For instance, the State Government is co-funding a feasibility study alongside Australian Gas Infrastructure Group (AGIG), who is conducting the study, into incorporating hydrogen into the feedstock mix of the Dampier-Bunbury natural gas pipeline (DBNGP). Extending for roughly 1,600 kilometres and delivering 90 percent of WA’s domestically used natural gas, the DBNGP is essential to the WA gas landscape. The feasibility study is one of seven feasibility studies funded by the State Government and is due to complete its findings in 2021. There is currently an open question regarding the extent to which the regulatory framework lawfully enables the blending of the hydrogen into the existing pipeline and it has been stated by AGIG that an outcome of the study will be the development of a roadmap to assist in the development of regulations for the Hydrogen Blend in WA.
WA gas regulations cover safety and technical aspects of the transmission, distribution and downstream use of the gas itself alongside other regimes that affect or are affected by the vast network of gas pipelines. Underpinning an assessment of regulatory reform is the understanding that the Hydrogen Blend comprises a gas that is a blend of both natural gas and hydrogen is not naturally occurring.
For example, key legislation in WA deals with naturally and non-naturally occurring gas in different ways. Some pieces of legislation have wide definitions for gas with terminology that applies to any gas or mixture of gases, with no discrimination between naturally occurring or manufactured gas.

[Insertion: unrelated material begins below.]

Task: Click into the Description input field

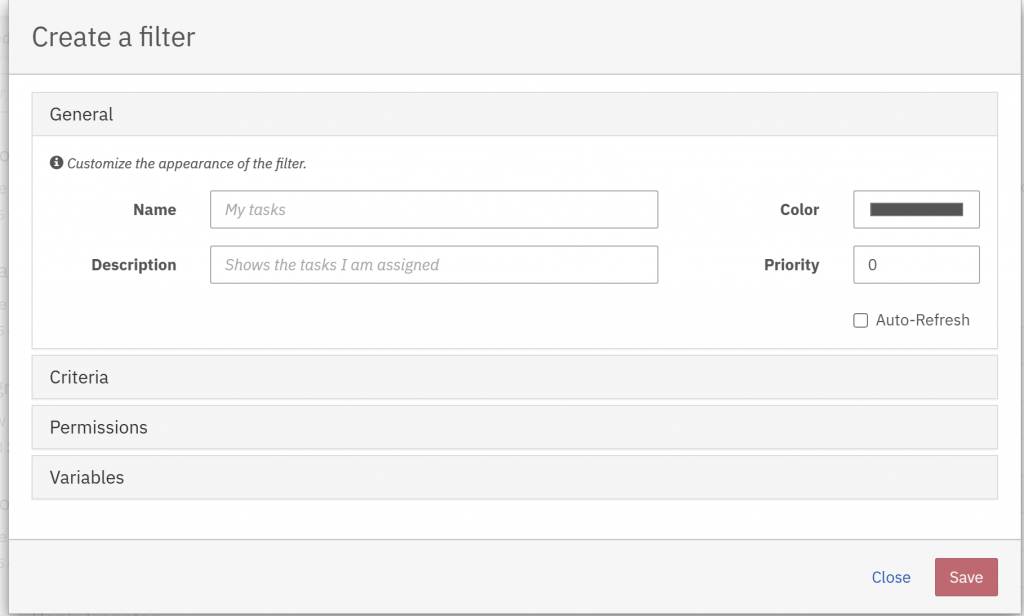Action: pos(434,265)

This is in contrast to other legislation in WA which define petroleum as a substance that is naturally occurring and does not take into account hydrogen blends. As it stands, hydrogen blends are not lawfully capable of being transported via some existing pipeline infrastructure because of the strict definition found in the legislation.
Limitations under existing gas legislation in respect of hydrogen blends has a potential knock-on effect in both environmental and planning regulations which provide exemptions where activities are covered by the existing gas legislation, such as under the Environmental Protection (Clearing of Native Vegetation) Regulations 2004 which provides exemptions to activities authorised under certain legislation meaning the exemption may not apply to activities undertaken as part of a hydrogen project.
As part of the State Government’s investment in hydrogen gas blending, $2 million in funding was recently awarded to ATCO Australia to support capital works associated with blending hydrogen into isolated sections of the natural gas distribution network. Due to the embrittlement or degrading effect of hydrogen on steel pipelines that were originally designed for natural gas transportation, the further investment should assist to optimise the extent of blending for the safe transportation of hydrogen.
This collaboration between the State Government and industry, as highlighted by the demonstration projects of hydrogen blending in WA’s gas networks and the early stage funding being provided by the State Government, will be essential in the transition to a hydrogen economy as the full scope of the required regulatory changes are determined and demonstration projects seek to move from the sandbox to full-scale commercial implementation.